What it is and what it does
The Siemens 3VA1132-4EF36-0DH0 is a SENTRON molded case circuit breaker (MCCB) built for line protection in distribution panels. It's a 3-pole unit rated at 32 A continuous current at 40 °C, with a rated insulation voltage of 800 V — comfortable for 480 V and 600 V class systems. Where this breaker earns its keep is the interrupting capacity: 121 kA at 240 V AC, 75.6 kA at 415 V, 52.5 kA at 440 V, and still 11.9 kA up at 690 V. That's serious fault-current muscle for a 32 A frame — means it can sit downstream of a big transformer without worrying about cascading failure.

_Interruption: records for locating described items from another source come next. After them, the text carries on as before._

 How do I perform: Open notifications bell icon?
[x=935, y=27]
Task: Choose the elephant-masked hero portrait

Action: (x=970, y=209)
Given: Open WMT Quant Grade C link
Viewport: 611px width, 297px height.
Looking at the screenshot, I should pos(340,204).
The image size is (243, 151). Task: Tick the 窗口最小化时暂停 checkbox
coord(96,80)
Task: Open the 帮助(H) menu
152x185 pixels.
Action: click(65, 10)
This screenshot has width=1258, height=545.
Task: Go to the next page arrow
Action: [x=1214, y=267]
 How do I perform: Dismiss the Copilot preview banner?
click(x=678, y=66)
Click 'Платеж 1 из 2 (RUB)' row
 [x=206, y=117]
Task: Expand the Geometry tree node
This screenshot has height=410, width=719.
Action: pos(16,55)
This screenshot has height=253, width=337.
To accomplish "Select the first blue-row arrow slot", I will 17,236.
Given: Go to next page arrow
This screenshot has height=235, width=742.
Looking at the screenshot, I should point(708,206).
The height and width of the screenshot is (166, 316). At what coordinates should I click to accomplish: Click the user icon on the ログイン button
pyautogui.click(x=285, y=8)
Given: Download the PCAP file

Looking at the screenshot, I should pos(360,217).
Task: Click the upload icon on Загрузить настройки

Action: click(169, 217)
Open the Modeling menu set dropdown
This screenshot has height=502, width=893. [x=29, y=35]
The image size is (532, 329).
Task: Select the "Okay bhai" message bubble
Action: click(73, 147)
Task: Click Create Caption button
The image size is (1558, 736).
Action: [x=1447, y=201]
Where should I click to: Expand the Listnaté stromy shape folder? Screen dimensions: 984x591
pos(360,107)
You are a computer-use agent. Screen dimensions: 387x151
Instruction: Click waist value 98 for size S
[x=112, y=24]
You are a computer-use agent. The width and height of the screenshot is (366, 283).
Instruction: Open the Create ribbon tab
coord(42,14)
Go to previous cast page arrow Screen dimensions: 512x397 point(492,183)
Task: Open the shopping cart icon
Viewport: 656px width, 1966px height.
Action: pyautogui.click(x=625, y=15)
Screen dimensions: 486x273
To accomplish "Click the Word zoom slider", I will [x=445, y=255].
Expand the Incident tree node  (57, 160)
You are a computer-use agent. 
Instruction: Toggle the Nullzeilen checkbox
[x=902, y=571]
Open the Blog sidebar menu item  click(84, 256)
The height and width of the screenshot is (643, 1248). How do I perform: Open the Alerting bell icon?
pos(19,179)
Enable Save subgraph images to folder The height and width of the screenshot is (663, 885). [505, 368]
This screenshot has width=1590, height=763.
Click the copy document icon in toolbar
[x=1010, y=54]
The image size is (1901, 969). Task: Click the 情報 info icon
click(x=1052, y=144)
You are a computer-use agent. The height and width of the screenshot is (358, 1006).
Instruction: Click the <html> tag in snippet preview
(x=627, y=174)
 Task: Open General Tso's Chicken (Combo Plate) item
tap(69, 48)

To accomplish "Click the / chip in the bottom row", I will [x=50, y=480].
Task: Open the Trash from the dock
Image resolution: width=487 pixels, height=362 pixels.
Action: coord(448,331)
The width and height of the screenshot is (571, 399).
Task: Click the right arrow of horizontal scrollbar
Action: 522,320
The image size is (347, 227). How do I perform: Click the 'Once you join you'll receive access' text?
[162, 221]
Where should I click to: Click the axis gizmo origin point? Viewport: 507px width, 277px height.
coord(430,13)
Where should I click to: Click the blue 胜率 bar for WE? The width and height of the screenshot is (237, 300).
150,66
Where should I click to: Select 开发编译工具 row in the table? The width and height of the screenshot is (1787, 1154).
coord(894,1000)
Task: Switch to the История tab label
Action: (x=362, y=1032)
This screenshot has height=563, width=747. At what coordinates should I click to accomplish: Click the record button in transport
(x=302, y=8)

Thermal performance and derating
The breaker holds its full 32 A rating from 40 °C up through 50 °C. At 55 °C it derates to 31 A, at 65 °C to 30 A, and at 70 °C it still carries 30 A. That's a shallow derating curve — good for a warm panel or a cabinet sitting next to a motor drive. Operating temperature range is -25 °C to 70 °C, storage from -40 °C to 80 °C. Max power loss is 13.1 W — modest enough that you don't need forced cooling in a standard enclosure.
Built-in accessories
This version ships with an undervoltage release (UVR) and a complement of auxiliary switches: two auxiliary switches plus one trip alarm switch (HQ). The UVR means the breaker will drop out if control voltage is lost — useful for emergency-stop circuits or safety interlocks where you want the load isolated on power loss. No ground-fault monitoring on this variant, and no communication module. It's a straight line-protection breaker with mechanical indication — the trip indicator is present, so you get a visual flag on the front when it's tripped.
Panel fit and dimensions
The breaker measures 130 mm high, 76.2 mm wide, and 70 mm deep. That's a standard 3-pole MCCB footprint — mounts on a DIN rail or directly to a backplate with the usual screw terminals. The supplied basic switch is order code 3VA11324EF360AA0, so if you need a replacement switch mechanism, that's the part to reference.
Lifecycle and sourcing
For a BOM freeze or a panel build, this breaker is a straight drop-in for any 32 A, 3-pole MCCB slot in a SENTRON lineup. If you're cross-referencing from another brand, the interrupting capacities at your system voltage are the key check — at 480 V it's still well above typical available fault current.